The Miami Dolphins beat the Oakland Raiders on Sunday 38-14.
The game was in London, a city that's become the NFL's home away from home.
Every year around this time, a chunk of turf in London looks and feels a lot like America.
This is the NFL going long with three regular season games in London for the very first time.
Fans say they love the speed, the glamour, and insist that a franchise in London would cultivate the already existing passion many have for the game.
That is what's making the NFL pay attention -- all those glorious British accents. They're Dolphins fans. They're Raiders fans. But these are diehard football fans.
This is not an American audience, said the NFL's vice president of international, Mark Waller.
"Quite the opposite," he continued. "We do a regular review of who's in the stadium and stadium surveys and basically, about 88 percent of the fans are U.K. fans, the vast majority from the London area."
The NFL says there are now 12 million fans in the U.K., and sports broadcasters saw a 60-percent audience increase last year alone.

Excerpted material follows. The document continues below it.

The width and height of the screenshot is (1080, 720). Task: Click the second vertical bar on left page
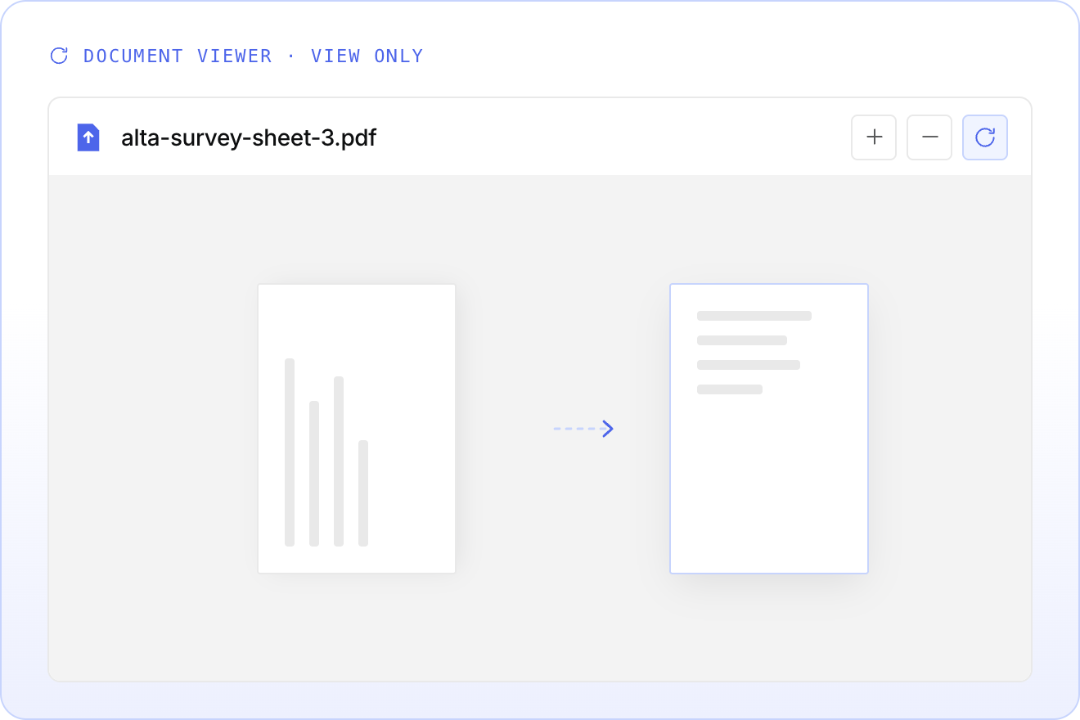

All American football games take place at Wembley, the home of English soccer, and they've all been instant sell-outs. There are now 30,000 season ticket holders.
Critics say there are huge issues to a London franchise, like, who wants to live here full time? And what about the crippling jet lag?
But a growing fan base is getting increasingly hard to ignore. The enthusiasm they put on display Sunday has fans here dreaming that one day, one team will call London home.